Posted in Art and Creation, Free and Open Source Software, Ubuntu on June 22nd, 2009 by doctormo

This is a second part to my Who needs Flash post, I’ve continue with prodding to work on some ideas for simple svg maps. A map that is able to find your country or state, but not directions or anything like as complex.

Map of the World

This map shows the world, it’s interesting because it loads maps from a simple apache webserver using XMLHttpRequest and allows you to drill down each section of the map until you find what you want. For the purpos of this demonstration I have only populated a number of maps, I expect that it’d be very complete and useful with an open streetmap backend cleverly processed into the required output and so forth, maybe combined with wikipedia links and other fun stuff. See here for each of the map files and how it was constructed.
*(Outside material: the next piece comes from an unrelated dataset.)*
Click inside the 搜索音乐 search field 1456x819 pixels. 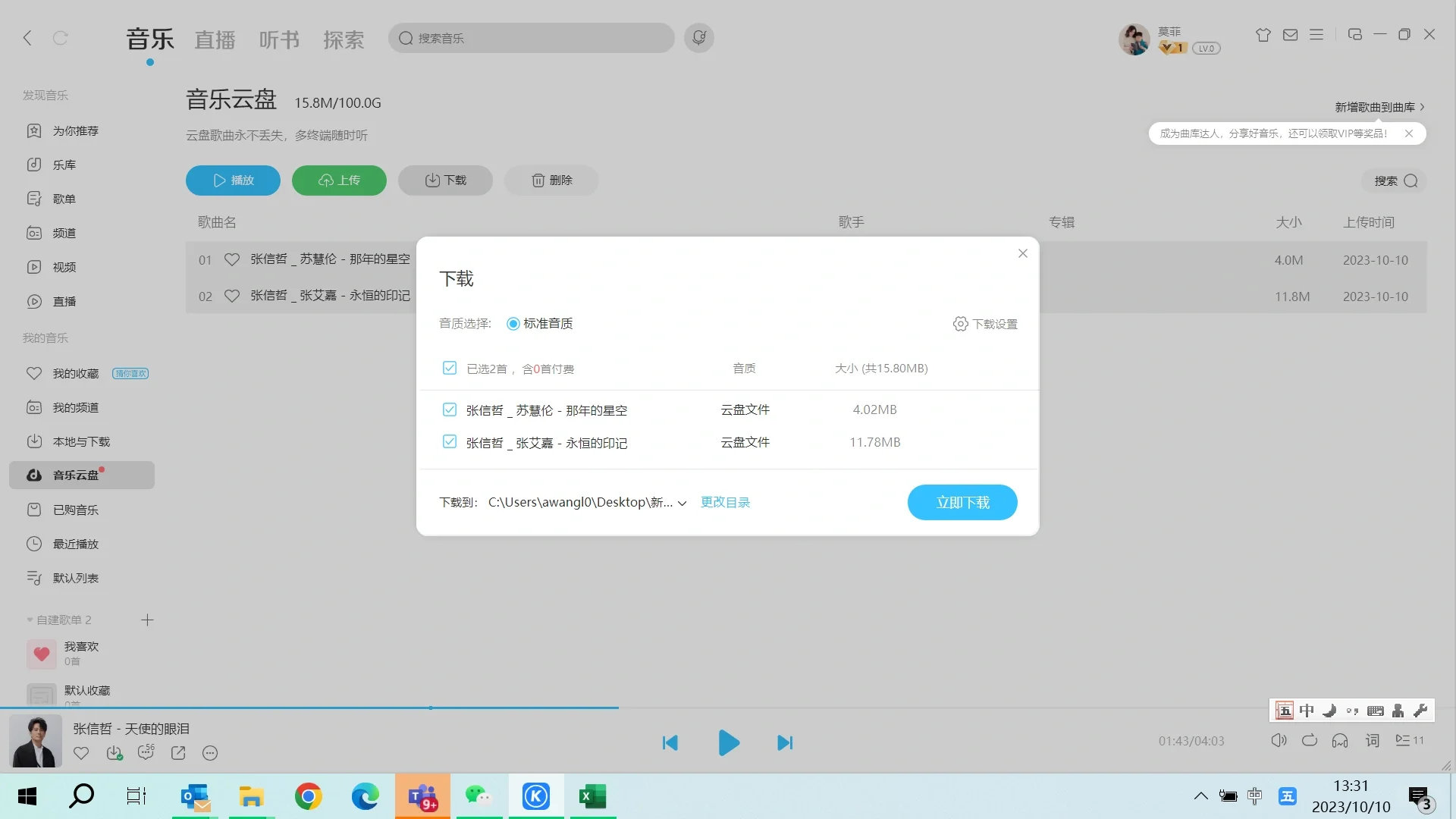coord(531,38)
I also used FakeSmile in this project, this allows Firefox to display svg animations, even though Firefox 3.5 doesn’t yet support animations in svg files (coming soon), fake smile is a great project, a credit to the authors, I only have one problem with it so far and that’s the infinate loops and uncaught flipping of properties once animations should have finished, this can cause your cpu to spike, so don’t be worried if your computer grinds to a halt.

You’ll also notice that it makes heavy use of cascading style sheets, very useful for hovering and selecting elements based upon multiple inherited classes.

There isn’t any server side code in this demonstration, it’s all done by matching up the element ids to file names stored on the server. The server did need a .htaccess to report all svg files as xml and not svg+xml which firefox balks at.

Also worth noting is the horrible, horrible speed of everything. Hopefully if more demonstrations in svg can be put together, stretching the framework, we’ll see improvements in Firefox and other browsers when it comes to rendering speeds and svg processing speeds.

I think SVG is the better standard and the better framework when compared to Flash, not because of speed or technology, but just because of how integrated it is with everything. I was able to develop this demo using Firebug, I was able to use standard javascript and standard css to style and run everything. If it wasn’t for the terrible neglect that svg has suffered at the hands of Adobe, we’d have replaced Flash already for a large number of things.